For those who are wanting to work their chest muscles, pectoral exercises are a great way to do this. And even better, you can do these at home. Many people would rather work out at home thanks to the convenience that this offers, plus they don’t have to deal with crowded gyms. So, what can you do at home to work these pectoral muscles?
The lower pectoral muscles need different exercises in order to work these muscle groups as they need to be worked to get stronger and have more definition. Some of the best exercises to do at home to work the lower pectoral muscles include:
1. Incline pushup: You can do this with a workout bench, jump box or even a step platform. Stand in front of this platform, place hands shoulder-width apart, then adopt the plank position and bend the arms to lower your chest towards the bench, push up and repeat.
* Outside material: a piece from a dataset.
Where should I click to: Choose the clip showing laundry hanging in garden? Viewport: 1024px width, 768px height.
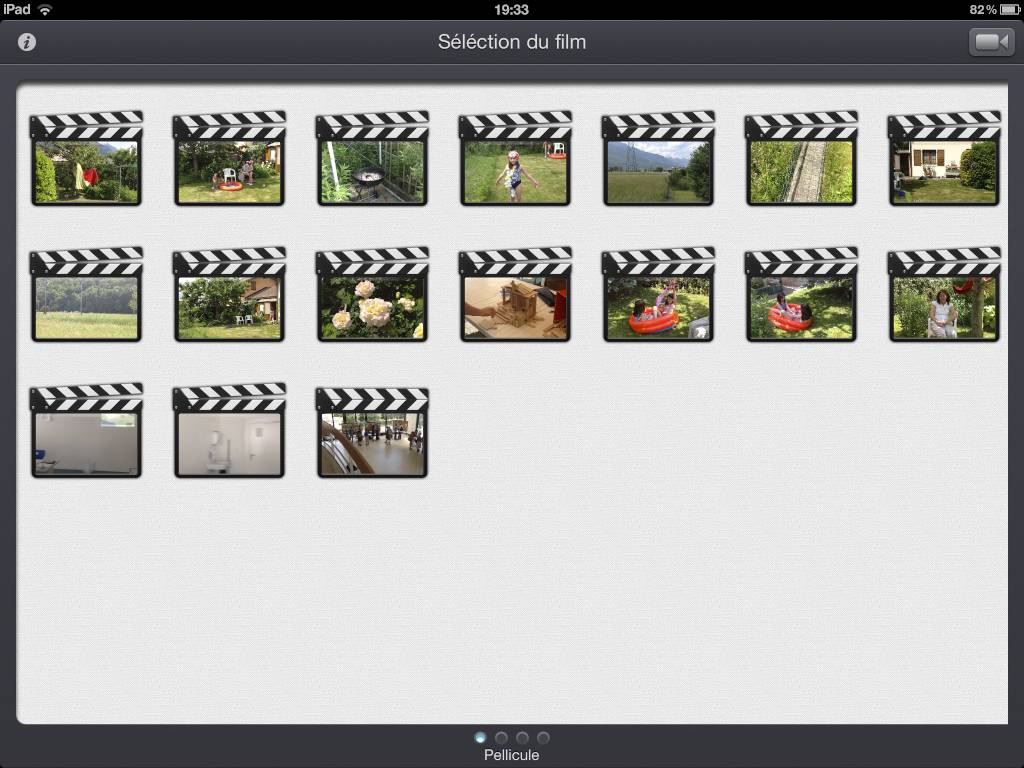click(86, 171)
2. Chair dips: Have two chairs that you can place your hands onto each, lift your legs and then lower and press up. These chair dips can also be done on parallel bars if you have them, but at home most people decide to go with the chairs.
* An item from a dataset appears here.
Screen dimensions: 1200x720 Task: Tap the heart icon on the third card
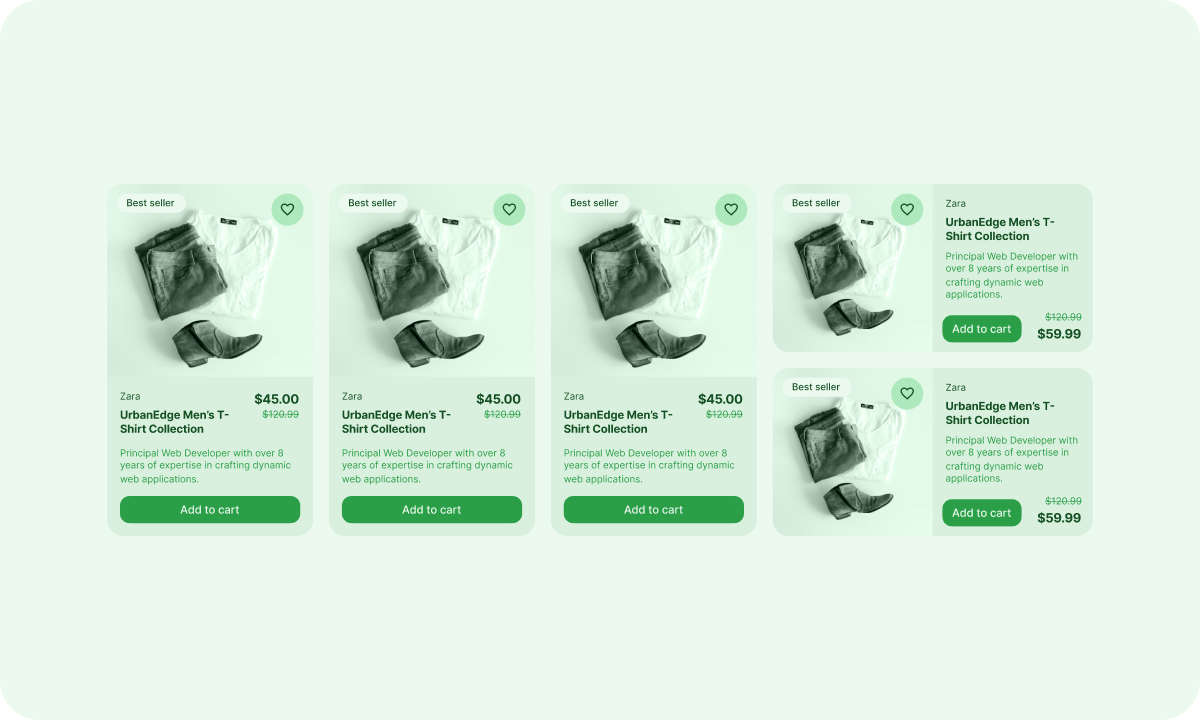coord(731,210)

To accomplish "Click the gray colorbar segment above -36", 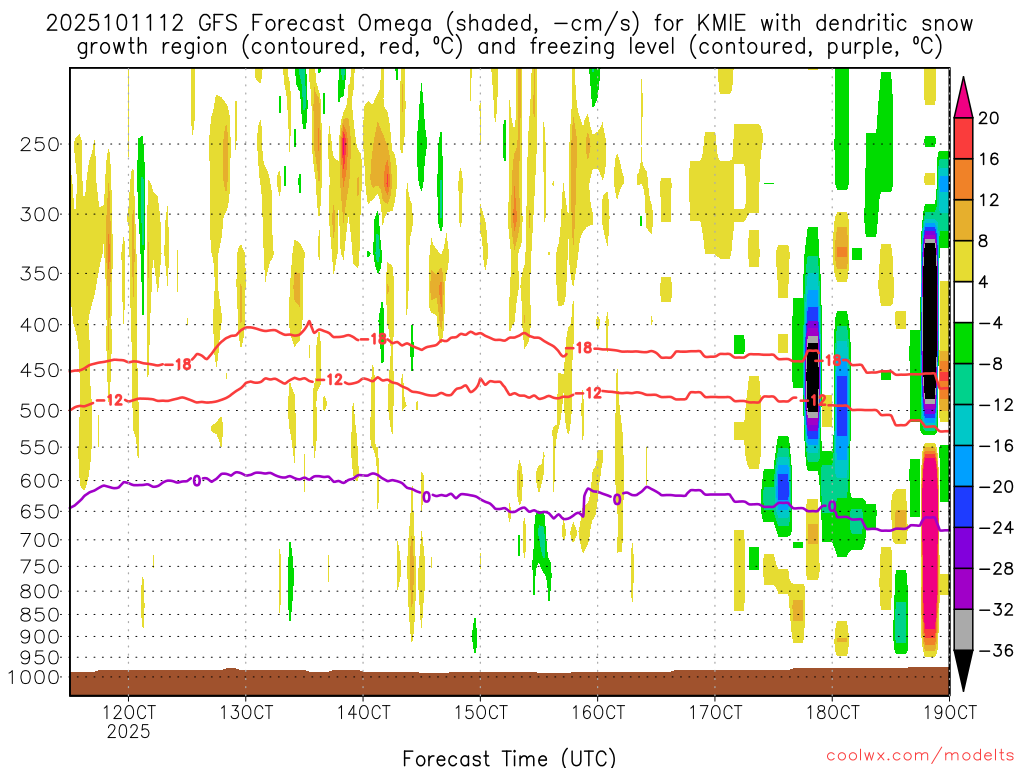I will 965,630.
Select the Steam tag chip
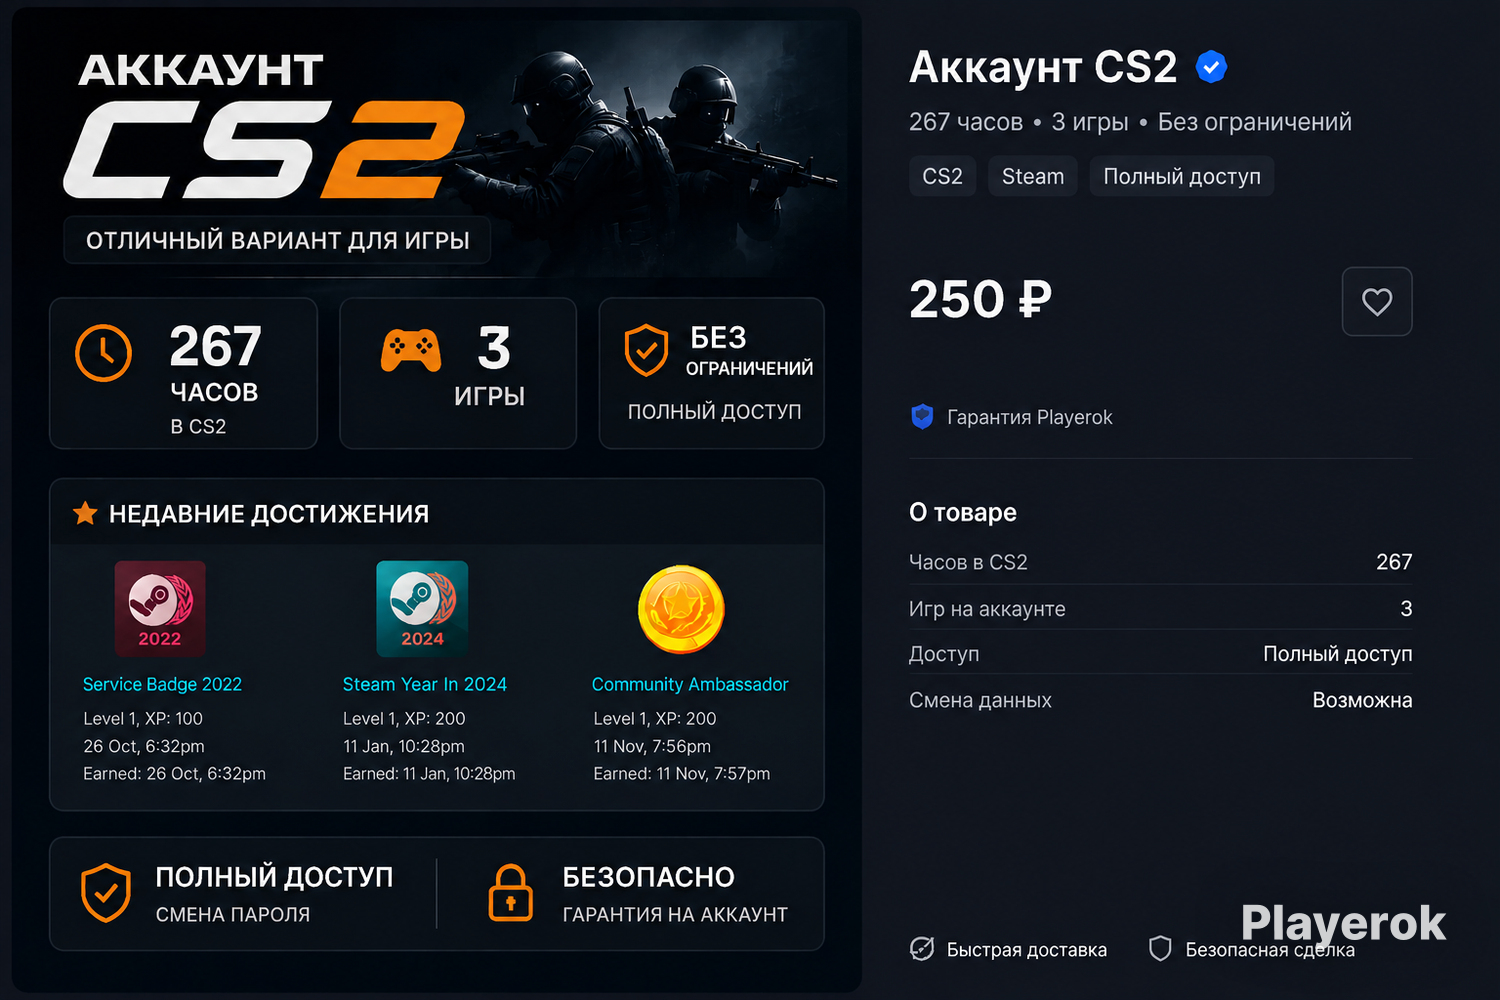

To work your upper pectorals, there are different exercises that you can do at home to work these. These exercises include:
1. Pike pushups: These are challenging, but are a great way to work the upper pecs at home. You are going to want to get into the typical pushup position, then walk your hands back so that you are almost in the downward facing dog position from yoga. Then lower your weight on your arms til your head is touching the ground, lift up and repeat. You may find it helpful to walk your legs in closer or further apart depending on your strength level.
2. Decline pushup: With this you are going to find a way to put your feet up. For example, you can place your feet onto a coffee table, then place your hands on the ground. Remember, to use a low surface so that you are working your chest muscles and not your shoulders. With your feet elevated, do the regular pushup form to work these muscles.
Working your chest muscles is easier than ever now that you can do this at home without the use of weights. Of course, if you have weights you can vary your exercises even more.